Размышляя об этом, я пригласил в студию Бориса Парамонова, чтобы обсудить образец телевизионного искусства, указавшего ему дорогу в 21 век.Борис Парамонов: Сериал ''Возвращение в Брадсхейд'' стал моим первым эстетическим впечатлением по приезде в Соединенные Штаты. То, что говорят актеры с самым что ни на есть изысканным оксфордским произношением, совершенно не похожим на то, как говорит нью-йоркская улица, было не очень понятно. Но я читал и любил роман еще в Советском Союзе, у меня есть книги Ивлина Во, так что общему впечатлению от сериала это не мешало. И вообще кино в любом формате – это, прежде всего, апелляция к глазу, к зрительным, а не словесным впечатлениям. А глазу сериал давал много, очень много – и всё наивысшего качества – от видов Оксфорда и самого замка Мерчмантов до одежды героев. Я, повторяю, сравнительно недавно приехал из Советского Союза и помнил очень хорошо, чем была одежда для обитателей ''совка''. Это была чуть ли не высшая потребительская ценность. Автомобиль или загородный дом могли себе позволить очень немногие, квартиренки кое-какие более или менее были, тем более пресловутая колбаса за два двадцать, так что статус человека в очень значительной степени определялся тем, как он или она были одеты. Вот тут была основная забота, тут шла главная битва. Эта черта советской жизни нашла отражение в литературе: Василий Аксенов посвятил этой теме вдохновенные страницы.

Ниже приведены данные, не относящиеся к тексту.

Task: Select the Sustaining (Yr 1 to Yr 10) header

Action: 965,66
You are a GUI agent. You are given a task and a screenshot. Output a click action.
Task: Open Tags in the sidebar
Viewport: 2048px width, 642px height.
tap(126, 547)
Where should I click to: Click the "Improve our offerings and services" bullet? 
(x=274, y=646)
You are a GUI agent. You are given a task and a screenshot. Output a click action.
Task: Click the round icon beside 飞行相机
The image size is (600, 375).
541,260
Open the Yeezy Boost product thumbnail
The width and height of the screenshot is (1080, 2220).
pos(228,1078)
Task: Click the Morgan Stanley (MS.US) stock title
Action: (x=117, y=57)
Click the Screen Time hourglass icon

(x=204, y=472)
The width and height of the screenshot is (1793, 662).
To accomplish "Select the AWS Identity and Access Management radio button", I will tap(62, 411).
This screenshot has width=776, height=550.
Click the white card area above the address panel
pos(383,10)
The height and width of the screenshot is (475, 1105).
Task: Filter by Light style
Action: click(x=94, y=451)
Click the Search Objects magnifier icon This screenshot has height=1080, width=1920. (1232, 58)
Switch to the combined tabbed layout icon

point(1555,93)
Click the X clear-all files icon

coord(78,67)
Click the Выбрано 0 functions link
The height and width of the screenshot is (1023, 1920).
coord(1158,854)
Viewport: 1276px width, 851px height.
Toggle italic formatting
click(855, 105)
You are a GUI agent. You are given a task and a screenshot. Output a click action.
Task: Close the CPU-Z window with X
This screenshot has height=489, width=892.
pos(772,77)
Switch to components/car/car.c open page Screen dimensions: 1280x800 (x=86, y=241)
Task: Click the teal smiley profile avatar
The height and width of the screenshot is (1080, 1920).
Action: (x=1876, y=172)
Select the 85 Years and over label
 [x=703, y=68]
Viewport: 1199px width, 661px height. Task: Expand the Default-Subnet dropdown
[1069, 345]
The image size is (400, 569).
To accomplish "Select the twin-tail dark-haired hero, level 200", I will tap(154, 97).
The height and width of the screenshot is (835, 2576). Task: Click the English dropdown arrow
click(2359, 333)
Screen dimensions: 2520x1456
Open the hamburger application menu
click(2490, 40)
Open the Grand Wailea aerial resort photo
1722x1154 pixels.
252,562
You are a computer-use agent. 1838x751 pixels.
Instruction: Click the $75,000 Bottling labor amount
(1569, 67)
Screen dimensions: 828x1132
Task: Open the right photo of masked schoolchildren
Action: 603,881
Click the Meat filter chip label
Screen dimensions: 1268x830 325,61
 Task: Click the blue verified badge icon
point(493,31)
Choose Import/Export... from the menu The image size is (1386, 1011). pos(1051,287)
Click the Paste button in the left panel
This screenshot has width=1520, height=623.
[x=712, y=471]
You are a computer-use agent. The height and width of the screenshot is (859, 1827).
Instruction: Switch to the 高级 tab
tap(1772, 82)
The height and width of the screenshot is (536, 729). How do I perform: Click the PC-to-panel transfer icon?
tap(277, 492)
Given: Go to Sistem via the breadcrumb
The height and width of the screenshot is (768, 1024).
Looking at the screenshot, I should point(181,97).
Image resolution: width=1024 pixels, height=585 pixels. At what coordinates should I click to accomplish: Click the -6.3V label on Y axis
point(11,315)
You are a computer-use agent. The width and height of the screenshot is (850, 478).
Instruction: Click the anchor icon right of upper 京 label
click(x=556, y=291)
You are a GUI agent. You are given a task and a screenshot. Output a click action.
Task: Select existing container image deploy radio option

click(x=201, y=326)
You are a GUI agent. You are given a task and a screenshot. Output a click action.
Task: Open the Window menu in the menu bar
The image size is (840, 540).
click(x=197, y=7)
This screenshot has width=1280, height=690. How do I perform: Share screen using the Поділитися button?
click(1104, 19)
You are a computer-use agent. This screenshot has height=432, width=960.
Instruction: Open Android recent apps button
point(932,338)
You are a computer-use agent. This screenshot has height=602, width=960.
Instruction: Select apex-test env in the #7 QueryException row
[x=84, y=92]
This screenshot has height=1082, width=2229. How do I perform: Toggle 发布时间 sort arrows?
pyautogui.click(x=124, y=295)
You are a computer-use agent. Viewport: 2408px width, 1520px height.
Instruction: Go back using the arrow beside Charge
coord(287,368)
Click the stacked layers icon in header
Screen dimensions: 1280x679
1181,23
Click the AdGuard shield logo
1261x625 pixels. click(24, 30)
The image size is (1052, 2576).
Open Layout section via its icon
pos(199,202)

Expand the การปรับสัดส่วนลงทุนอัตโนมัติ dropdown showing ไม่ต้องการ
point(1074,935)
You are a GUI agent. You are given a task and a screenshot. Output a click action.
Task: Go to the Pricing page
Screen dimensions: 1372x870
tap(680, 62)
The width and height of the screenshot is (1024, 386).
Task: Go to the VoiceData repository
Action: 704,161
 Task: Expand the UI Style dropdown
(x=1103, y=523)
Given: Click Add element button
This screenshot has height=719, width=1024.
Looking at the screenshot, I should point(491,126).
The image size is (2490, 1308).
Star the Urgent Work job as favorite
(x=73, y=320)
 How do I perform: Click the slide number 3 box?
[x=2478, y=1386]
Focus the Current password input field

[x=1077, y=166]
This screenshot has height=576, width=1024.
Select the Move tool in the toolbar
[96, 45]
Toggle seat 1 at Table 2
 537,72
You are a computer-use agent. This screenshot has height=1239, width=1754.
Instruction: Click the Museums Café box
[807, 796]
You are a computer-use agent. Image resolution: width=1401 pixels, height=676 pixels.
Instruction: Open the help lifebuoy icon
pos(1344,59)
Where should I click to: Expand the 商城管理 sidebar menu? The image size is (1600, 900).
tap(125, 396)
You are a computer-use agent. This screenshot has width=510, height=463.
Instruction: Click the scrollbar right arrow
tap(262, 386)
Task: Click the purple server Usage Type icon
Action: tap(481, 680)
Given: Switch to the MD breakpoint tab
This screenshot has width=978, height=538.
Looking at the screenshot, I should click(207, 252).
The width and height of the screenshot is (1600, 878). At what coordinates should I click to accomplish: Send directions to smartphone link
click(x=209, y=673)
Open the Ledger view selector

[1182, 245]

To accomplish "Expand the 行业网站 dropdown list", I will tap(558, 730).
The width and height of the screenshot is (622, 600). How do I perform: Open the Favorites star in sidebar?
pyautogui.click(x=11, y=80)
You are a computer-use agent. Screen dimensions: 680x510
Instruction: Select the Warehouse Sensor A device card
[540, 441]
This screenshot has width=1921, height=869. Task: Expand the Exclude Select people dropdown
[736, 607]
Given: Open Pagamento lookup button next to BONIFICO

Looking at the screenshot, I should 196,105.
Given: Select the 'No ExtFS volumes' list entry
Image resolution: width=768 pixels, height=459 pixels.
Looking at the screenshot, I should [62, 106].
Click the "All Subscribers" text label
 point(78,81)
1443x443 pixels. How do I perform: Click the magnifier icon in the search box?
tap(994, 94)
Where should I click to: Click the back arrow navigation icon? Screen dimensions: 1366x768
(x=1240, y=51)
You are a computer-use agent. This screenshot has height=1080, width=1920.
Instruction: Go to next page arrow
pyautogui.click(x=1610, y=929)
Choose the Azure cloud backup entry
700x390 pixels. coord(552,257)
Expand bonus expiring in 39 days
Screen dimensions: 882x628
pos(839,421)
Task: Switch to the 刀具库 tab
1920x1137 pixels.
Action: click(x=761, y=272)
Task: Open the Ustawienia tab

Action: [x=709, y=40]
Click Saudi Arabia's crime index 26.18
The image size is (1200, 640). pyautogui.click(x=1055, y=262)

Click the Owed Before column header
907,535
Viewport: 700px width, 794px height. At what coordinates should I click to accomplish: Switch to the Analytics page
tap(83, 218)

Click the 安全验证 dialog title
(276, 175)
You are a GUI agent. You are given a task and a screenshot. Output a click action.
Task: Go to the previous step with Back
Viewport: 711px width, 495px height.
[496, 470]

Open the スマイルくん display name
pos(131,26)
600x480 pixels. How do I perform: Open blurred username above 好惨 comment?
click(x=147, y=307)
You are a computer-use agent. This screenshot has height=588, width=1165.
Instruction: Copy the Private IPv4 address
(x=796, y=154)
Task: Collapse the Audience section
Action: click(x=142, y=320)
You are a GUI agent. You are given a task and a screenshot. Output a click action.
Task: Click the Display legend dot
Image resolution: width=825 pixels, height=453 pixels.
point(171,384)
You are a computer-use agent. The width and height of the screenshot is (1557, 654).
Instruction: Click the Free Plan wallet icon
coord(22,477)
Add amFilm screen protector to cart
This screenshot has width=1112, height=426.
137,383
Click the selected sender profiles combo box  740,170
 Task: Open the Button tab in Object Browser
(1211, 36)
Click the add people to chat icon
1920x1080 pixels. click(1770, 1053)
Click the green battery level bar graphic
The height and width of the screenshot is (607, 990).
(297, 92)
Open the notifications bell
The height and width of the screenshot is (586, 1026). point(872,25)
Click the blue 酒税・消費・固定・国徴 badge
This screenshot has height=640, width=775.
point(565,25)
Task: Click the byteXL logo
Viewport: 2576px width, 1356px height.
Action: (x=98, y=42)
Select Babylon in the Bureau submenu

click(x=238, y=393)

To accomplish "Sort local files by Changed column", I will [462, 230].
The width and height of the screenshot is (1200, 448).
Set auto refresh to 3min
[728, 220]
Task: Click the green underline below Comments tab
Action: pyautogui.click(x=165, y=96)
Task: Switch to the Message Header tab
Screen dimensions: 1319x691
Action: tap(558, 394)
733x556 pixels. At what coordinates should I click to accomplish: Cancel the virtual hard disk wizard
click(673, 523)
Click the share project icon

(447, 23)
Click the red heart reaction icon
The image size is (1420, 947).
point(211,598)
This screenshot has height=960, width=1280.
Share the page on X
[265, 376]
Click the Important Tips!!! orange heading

Александр Генис:  Аксенов писал, что пижоны – в брюках-дудочках и в башмаках на микропорке – были первыми нонконформистами и диссидентами. В этом с ним – редкий случай! – был, в общем-то, согласен Бродский. Но в мое время самым вожделенным продуктом были джинсы. И особенно подлинные, американские. На Западе это знали, и Карл Проффер, владелец издательства ''Ардис'', где вышла книга Бродского, послал ему с оказией джинсы, которые для него, якобы, передал Набоков. Характерная деталь для историков литературы: то, чем в 19 веке была шинель, в ХХ стали  джинсы.